The idea of beauty and its problematic homogenisation

To adhere to the standards of beauty, which are homogenised and standardised across cultures or to not adhere to them – that is perhaps the most relevant question that comes to mind when one thinks of the idea of beauty itself. Beauty, especially that of women, is often deemed as the singularity of their existence where they are stripped off all other traits and characters. They lose all essences that define them to be represented just by their beauty. Thus, a beautiful woman in our collective psyche cannot be athletic, muscular, artistic and heavens forbid, politically opinionated. One only has to glance at the sea of jokes surrounding the beautiful blonde woman to understand the idea.

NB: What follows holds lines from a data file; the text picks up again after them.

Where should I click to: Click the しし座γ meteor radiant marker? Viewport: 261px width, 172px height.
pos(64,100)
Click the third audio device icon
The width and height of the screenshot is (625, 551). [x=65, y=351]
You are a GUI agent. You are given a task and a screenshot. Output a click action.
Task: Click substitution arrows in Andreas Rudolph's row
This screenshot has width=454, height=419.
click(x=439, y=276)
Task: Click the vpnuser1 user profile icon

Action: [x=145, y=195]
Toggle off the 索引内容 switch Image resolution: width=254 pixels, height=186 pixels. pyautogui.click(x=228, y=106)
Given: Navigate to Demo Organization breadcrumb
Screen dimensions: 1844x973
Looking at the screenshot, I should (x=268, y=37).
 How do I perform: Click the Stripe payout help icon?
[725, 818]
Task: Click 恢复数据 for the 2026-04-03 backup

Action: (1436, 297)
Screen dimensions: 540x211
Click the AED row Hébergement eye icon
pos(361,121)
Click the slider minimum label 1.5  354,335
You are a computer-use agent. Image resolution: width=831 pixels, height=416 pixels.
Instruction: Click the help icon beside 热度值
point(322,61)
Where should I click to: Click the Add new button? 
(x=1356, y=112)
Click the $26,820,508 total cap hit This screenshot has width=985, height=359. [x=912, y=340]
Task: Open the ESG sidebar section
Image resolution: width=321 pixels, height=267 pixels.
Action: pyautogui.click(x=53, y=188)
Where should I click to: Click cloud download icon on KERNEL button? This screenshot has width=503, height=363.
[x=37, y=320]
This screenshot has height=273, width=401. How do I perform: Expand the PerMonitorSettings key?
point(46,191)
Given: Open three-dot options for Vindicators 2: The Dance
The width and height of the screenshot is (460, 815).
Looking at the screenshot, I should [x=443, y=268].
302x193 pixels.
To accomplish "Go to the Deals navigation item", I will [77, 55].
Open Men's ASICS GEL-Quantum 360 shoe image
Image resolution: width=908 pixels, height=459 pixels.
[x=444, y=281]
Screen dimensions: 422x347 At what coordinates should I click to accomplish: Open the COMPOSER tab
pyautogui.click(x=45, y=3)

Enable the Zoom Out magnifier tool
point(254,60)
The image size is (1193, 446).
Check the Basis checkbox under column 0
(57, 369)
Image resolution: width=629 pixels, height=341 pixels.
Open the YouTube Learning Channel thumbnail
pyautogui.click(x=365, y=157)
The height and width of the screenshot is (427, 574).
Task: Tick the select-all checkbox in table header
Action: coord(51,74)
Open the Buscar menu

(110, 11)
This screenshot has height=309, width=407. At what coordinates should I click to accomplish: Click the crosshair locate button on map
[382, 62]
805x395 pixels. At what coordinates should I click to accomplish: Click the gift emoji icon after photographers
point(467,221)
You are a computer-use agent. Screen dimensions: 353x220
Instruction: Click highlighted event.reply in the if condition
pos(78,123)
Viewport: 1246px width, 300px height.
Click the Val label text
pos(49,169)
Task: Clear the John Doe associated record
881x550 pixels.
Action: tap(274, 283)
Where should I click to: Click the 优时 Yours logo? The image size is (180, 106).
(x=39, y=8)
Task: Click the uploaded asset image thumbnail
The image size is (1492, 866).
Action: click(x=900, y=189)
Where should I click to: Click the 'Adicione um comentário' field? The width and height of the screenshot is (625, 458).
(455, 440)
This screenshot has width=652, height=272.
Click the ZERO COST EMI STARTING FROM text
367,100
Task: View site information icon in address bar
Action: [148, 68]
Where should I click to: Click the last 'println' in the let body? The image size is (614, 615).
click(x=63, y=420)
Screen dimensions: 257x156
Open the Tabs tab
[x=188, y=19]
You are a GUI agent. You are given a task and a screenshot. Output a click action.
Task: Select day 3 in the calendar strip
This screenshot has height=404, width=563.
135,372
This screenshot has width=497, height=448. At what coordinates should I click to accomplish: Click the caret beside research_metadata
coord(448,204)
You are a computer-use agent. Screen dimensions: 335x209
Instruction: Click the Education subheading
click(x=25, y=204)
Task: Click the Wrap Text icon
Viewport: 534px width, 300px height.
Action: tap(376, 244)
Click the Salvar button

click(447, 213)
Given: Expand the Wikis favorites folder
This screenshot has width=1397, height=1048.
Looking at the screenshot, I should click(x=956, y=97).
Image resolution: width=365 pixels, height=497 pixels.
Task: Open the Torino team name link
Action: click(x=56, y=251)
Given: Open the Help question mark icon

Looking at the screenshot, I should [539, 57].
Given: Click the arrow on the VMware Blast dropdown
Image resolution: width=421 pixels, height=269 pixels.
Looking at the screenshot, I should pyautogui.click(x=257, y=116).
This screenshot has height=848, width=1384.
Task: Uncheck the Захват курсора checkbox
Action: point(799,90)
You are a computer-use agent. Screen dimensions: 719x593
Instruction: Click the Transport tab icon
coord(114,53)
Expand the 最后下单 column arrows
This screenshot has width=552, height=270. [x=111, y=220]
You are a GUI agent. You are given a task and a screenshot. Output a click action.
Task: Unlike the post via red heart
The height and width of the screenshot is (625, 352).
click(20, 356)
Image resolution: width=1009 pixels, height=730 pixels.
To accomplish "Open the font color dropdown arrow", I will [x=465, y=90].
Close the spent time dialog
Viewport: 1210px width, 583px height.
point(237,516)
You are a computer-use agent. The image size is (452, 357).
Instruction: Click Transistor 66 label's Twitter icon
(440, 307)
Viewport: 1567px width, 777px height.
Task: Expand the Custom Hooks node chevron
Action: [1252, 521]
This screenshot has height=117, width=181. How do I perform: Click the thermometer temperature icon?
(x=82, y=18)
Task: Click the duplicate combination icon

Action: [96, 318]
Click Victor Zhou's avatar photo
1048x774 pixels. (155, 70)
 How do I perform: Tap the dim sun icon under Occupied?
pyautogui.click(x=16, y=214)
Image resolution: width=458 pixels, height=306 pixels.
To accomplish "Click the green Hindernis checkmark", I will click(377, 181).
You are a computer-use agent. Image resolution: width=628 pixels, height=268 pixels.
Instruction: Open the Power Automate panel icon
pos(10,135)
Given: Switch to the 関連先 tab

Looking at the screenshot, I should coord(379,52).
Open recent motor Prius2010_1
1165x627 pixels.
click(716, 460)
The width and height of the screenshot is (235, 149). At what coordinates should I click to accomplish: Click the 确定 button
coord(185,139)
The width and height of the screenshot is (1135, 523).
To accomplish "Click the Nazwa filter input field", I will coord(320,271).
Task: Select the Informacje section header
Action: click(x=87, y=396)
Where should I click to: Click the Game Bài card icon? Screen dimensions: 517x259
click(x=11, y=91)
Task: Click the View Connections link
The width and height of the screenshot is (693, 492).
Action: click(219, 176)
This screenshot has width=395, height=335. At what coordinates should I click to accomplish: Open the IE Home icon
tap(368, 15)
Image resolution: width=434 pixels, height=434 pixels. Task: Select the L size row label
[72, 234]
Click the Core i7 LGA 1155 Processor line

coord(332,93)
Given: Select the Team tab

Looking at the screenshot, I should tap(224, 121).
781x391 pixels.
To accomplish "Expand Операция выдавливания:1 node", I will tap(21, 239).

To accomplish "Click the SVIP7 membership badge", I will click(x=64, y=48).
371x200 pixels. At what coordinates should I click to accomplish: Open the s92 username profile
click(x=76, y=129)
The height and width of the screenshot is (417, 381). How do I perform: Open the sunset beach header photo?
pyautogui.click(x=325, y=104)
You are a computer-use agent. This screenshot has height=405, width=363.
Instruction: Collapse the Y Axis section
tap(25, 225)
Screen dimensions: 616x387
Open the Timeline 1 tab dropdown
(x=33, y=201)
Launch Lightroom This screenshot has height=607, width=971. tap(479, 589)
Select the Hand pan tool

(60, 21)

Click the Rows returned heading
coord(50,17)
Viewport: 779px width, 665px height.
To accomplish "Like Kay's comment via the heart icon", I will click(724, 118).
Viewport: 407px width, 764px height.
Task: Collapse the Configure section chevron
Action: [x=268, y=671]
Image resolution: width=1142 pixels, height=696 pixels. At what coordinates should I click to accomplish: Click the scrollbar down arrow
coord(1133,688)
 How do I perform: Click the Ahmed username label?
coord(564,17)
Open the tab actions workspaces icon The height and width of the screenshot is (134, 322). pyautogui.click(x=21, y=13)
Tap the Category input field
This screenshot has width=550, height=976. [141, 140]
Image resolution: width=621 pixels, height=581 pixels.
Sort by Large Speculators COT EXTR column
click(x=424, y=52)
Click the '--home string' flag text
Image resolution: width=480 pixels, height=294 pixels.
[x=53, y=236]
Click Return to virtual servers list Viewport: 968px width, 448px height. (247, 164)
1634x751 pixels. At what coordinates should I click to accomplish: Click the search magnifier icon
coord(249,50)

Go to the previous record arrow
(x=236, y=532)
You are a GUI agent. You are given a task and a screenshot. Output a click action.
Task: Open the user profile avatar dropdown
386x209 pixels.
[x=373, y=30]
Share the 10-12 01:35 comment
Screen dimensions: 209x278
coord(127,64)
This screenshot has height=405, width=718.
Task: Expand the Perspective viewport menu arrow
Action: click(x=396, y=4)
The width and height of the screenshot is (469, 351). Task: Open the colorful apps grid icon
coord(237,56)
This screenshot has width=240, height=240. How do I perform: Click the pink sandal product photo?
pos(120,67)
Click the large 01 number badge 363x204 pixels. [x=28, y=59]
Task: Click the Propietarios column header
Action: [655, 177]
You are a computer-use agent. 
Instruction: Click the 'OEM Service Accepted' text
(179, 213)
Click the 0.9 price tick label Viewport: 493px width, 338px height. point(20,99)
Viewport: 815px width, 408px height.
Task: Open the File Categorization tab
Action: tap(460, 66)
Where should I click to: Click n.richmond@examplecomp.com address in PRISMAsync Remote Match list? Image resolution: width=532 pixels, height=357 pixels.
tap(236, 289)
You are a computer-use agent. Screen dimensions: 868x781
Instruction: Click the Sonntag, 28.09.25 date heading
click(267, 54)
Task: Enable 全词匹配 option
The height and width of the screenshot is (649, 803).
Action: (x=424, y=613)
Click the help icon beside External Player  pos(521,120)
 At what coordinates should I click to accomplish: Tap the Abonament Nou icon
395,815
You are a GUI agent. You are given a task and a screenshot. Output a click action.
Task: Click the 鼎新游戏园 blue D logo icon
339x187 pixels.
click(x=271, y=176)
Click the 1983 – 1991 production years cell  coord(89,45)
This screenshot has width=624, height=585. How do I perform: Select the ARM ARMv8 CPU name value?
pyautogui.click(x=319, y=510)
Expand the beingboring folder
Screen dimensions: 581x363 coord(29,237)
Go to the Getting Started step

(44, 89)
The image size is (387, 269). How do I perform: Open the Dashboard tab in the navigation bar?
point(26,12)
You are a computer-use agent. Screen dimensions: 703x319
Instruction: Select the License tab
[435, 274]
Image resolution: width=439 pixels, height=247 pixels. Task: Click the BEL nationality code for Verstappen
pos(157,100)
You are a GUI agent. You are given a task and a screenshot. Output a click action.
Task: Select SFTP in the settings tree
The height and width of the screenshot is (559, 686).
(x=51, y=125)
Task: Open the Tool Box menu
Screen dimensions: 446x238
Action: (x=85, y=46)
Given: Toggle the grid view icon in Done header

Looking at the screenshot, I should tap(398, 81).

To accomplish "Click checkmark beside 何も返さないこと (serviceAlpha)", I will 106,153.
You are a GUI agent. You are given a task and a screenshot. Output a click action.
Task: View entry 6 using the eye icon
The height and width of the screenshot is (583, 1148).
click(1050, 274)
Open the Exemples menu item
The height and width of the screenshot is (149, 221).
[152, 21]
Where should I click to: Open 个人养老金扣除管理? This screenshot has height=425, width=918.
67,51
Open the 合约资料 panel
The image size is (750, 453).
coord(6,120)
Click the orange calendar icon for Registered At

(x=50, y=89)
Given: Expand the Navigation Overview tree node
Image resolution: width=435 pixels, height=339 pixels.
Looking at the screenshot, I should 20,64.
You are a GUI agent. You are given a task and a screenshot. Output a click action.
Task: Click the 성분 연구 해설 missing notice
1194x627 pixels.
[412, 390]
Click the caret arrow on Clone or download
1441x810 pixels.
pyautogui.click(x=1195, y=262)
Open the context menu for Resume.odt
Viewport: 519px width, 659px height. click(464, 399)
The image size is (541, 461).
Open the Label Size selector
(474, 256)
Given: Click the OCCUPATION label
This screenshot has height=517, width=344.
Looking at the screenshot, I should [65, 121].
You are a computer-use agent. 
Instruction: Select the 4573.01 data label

On the other end of the spectrum are women who aren’t “beautiful”, yet these women too spend financial, emotional, physical and cognitive labor into the act of becoming beautiful. American feminist author and journalist Naomi Wolf, in her critically acclaimed book, The Beauty Myth, succinctly puts it, “The more legal and material hindrances women have broken through, the more strictly and heavily and cruelly images of female beauty have come to weigh upon us… cosmetic surgery became the fastest-growing specialty… Pornography became the main media category, ahead of legitimate films and records combined…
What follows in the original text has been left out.